O presidente dos EUA, Donald Trump, anunciou na sexta-feira novas tarifas abrangentes sobre a China, declarando uma tarifa adicional de 100% sobre todos os produtos chineses e controlos mais rigorosos sobre exportações de software crítico dos EUA, com efeito a partir de 1 de novembro de 2025.
Trump afirma que a medida é uma resposta direta ao que ele chamou de táticas comerciais "extraordinariamente agressivas" da China, especialmente os novos planos de Pequim para apertar os controlos de exportação numa ampla gama de produtos, incluindo minerais de terras raras.

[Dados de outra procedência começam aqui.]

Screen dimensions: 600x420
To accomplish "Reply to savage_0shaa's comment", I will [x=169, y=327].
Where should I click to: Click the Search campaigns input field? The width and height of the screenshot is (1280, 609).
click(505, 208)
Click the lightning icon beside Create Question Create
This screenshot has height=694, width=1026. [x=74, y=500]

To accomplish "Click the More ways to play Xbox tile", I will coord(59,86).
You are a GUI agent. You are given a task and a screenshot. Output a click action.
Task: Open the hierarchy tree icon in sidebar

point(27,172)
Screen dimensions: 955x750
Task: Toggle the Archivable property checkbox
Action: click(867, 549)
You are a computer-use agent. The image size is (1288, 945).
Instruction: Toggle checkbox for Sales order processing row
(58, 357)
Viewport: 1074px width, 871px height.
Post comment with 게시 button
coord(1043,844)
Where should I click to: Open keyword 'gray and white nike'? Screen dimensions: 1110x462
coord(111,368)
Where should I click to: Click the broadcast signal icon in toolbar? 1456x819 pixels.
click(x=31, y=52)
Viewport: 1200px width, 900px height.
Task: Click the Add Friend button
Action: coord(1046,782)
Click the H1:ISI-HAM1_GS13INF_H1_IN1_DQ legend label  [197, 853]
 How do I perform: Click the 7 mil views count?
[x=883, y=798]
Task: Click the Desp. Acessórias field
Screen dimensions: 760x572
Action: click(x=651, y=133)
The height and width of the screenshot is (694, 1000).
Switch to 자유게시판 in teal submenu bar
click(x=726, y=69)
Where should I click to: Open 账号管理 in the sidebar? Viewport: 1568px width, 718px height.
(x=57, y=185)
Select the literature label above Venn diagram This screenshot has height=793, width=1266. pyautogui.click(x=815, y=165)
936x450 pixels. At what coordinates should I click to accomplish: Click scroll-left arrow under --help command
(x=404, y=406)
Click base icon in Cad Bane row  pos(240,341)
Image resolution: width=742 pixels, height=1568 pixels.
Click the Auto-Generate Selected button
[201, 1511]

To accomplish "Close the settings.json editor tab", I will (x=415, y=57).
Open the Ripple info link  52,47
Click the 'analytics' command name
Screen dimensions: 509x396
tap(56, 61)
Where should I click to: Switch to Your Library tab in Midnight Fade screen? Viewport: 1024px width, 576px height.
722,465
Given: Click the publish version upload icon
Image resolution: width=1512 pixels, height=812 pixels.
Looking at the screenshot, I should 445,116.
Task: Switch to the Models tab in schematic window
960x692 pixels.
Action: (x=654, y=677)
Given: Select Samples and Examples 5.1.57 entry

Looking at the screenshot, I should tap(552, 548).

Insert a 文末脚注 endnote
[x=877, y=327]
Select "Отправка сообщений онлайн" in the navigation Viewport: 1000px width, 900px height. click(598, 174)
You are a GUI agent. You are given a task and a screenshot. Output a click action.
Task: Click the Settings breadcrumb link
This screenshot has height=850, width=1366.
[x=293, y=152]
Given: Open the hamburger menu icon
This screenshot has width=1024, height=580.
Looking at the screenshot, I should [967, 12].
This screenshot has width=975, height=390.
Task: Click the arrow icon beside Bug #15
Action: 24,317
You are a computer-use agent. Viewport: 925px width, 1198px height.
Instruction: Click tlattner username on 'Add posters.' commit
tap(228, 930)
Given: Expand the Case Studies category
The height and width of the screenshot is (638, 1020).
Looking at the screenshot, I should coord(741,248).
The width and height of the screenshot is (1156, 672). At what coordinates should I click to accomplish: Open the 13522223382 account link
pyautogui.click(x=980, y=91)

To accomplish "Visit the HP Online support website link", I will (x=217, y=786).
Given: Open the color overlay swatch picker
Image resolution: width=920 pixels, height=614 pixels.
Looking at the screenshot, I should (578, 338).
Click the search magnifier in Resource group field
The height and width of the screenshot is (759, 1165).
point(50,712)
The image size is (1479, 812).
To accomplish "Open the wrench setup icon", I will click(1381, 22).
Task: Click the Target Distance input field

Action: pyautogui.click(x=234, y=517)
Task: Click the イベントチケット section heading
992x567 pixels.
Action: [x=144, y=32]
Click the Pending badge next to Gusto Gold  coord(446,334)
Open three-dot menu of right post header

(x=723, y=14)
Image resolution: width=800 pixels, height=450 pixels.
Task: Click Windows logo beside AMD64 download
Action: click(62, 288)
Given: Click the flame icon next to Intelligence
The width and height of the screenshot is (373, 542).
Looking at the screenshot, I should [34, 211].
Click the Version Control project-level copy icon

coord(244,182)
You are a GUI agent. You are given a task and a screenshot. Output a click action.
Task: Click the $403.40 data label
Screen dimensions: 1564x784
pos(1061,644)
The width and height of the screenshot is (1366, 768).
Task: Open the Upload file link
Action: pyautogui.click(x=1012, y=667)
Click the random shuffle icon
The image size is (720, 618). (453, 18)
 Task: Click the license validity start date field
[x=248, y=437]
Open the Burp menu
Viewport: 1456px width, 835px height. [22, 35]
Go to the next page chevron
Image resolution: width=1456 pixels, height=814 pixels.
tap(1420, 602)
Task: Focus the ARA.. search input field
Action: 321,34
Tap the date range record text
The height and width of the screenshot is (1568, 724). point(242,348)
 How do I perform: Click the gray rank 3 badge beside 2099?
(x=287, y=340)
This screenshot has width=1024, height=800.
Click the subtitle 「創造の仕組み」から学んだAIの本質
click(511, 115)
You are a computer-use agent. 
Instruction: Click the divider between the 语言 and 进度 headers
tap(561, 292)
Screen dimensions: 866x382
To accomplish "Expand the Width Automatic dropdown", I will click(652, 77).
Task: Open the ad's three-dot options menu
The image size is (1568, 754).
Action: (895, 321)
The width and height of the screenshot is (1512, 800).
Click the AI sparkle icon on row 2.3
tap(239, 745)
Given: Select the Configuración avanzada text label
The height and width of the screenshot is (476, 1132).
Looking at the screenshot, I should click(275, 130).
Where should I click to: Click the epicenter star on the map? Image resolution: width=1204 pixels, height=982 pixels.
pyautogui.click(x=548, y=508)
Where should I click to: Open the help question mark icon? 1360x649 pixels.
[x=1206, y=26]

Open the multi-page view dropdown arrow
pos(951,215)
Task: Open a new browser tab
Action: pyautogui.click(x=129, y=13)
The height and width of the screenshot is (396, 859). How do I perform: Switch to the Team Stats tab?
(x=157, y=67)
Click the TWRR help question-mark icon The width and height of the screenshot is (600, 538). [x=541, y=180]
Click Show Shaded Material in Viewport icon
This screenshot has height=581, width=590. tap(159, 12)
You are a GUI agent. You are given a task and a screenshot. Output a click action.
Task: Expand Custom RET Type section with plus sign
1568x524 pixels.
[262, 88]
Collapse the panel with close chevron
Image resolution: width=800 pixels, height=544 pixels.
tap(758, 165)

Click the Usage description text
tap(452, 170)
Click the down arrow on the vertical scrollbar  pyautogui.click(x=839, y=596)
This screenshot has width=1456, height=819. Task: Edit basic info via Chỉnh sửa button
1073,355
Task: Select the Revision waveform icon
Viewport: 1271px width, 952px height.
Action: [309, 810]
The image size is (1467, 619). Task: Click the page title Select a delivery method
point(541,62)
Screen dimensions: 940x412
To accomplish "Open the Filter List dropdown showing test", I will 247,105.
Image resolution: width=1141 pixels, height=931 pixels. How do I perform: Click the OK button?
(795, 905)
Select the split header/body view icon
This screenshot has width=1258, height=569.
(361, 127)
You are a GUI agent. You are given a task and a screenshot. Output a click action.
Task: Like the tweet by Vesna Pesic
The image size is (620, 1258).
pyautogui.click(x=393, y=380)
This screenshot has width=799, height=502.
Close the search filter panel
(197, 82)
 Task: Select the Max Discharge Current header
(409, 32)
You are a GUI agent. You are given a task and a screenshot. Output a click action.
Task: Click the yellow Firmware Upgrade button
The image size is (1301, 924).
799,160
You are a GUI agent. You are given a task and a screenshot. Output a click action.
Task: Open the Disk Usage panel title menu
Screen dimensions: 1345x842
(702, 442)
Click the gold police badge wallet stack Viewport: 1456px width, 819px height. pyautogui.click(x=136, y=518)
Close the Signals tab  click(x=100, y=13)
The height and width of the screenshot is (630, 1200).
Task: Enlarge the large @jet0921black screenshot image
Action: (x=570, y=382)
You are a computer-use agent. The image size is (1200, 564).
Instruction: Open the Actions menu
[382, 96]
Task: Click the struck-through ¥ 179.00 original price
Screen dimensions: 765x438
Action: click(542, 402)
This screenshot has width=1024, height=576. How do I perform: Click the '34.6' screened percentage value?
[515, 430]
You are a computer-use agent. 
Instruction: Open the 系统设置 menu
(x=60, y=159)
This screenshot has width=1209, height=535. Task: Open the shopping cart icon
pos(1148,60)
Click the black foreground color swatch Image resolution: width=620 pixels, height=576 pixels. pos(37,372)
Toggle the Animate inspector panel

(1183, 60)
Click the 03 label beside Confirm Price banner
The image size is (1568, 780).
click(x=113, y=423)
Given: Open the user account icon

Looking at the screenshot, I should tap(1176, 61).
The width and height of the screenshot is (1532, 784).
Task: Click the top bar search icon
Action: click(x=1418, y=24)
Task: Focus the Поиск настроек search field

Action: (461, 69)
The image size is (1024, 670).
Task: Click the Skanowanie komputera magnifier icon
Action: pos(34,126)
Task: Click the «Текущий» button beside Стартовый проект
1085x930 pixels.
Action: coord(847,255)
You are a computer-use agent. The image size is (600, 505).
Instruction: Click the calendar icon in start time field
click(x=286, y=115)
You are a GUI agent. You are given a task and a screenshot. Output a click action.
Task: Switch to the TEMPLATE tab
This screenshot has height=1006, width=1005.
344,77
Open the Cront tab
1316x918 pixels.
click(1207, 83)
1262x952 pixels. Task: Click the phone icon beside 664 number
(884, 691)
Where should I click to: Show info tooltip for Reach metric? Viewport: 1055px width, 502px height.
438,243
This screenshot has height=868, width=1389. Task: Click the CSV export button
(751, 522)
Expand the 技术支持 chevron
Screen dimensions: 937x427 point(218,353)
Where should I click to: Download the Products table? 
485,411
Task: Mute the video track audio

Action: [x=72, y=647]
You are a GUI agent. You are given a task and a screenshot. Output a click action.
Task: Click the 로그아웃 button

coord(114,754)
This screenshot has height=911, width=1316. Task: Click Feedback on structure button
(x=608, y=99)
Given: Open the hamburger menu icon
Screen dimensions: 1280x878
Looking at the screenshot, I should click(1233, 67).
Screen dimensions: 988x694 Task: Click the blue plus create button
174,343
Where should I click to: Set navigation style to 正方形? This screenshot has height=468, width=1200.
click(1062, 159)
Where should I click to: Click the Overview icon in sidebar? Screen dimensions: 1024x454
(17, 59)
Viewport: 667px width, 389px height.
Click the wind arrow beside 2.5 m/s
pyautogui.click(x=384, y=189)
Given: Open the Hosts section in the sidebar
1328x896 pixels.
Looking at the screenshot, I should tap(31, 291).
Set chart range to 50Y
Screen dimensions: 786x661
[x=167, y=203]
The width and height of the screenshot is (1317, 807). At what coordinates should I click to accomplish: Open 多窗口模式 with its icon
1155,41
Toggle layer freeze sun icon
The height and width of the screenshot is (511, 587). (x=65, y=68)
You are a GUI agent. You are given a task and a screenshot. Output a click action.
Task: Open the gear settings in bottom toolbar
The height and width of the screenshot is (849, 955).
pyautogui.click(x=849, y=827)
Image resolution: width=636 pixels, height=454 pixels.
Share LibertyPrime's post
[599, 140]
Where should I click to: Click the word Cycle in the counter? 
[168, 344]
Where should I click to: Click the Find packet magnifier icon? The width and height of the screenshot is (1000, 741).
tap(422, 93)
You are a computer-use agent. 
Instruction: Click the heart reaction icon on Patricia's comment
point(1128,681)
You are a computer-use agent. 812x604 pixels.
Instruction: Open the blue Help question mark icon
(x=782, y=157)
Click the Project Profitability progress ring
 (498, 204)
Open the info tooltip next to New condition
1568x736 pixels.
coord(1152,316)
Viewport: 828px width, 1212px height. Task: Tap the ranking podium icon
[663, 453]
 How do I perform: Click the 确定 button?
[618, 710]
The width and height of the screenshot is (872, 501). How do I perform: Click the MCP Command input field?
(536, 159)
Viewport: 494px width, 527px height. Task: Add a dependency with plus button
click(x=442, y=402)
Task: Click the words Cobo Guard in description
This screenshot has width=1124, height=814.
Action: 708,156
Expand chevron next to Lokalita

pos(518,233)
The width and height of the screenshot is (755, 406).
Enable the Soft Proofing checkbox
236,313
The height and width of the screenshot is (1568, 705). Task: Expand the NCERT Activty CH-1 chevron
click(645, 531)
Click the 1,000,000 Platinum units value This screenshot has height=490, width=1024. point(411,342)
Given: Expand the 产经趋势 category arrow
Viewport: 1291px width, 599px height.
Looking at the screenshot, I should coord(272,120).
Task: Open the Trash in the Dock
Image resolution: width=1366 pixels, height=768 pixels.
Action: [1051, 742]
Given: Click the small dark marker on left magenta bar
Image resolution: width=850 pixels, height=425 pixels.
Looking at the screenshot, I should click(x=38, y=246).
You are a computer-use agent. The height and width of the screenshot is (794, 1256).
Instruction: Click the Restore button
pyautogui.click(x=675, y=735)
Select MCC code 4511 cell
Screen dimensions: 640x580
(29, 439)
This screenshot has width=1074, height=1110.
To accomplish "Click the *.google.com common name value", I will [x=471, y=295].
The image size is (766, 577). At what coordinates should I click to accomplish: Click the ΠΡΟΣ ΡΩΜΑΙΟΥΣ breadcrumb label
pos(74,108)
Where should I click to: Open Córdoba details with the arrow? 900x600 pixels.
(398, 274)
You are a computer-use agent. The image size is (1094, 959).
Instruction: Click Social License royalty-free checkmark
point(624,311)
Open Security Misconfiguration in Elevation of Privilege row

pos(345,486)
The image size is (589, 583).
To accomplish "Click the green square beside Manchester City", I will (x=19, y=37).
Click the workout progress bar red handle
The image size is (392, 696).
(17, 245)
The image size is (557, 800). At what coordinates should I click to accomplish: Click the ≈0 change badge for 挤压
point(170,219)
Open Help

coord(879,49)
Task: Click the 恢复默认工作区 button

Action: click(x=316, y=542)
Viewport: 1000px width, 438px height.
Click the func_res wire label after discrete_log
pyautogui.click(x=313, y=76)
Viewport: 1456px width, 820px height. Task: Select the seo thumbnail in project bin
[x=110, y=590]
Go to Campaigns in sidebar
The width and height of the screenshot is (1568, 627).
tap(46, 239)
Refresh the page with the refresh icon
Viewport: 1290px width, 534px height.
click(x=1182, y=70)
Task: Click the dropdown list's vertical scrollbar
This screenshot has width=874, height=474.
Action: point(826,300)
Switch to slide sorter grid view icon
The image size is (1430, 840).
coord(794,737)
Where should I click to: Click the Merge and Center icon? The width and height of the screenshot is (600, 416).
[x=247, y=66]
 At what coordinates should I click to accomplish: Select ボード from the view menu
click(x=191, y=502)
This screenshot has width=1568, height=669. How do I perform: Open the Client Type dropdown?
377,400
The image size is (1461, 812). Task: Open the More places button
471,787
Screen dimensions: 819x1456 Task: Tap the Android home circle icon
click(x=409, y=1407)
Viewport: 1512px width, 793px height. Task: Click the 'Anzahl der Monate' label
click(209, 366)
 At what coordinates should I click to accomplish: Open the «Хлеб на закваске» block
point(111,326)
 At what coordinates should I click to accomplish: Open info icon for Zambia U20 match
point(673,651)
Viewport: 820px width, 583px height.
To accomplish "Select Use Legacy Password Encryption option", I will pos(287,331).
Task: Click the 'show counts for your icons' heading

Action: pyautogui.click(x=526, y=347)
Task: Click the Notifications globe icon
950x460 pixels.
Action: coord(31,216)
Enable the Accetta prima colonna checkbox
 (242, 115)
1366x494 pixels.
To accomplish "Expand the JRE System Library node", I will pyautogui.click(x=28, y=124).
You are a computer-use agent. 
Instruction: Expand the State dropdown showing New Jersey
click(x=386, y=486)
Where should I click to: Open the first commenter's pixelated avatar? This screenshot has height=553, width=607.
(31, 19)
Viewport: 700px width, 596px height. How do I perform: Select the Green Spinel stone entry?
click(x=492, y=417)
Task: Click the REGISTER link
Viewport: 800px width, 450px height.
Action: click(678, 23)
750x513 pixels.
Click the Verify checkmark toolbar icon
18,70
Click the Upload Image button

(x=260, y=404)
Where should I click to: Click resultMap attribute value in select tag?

Espera-se que o desenvolvimento intensifique as tensões económicas entre as duas maiores economias do mundo e agrave as incertezas em curso para os mercados globais.
Não há nada de novo sobre uma guerra comercial entre os EUA e a China. A rivalidade está a fermentar há anos, e durante a última década, ambos os lados impuseram tarifas e contramedidas um ao outro.
Os EUA atingiram pela primeira vez as importações chinesas com grandes tarifas em 2018, chegando a 25% sobre cerca de 360 mil milhões de dólares em mercadorias antes que as coisas brevemente se acalmassem.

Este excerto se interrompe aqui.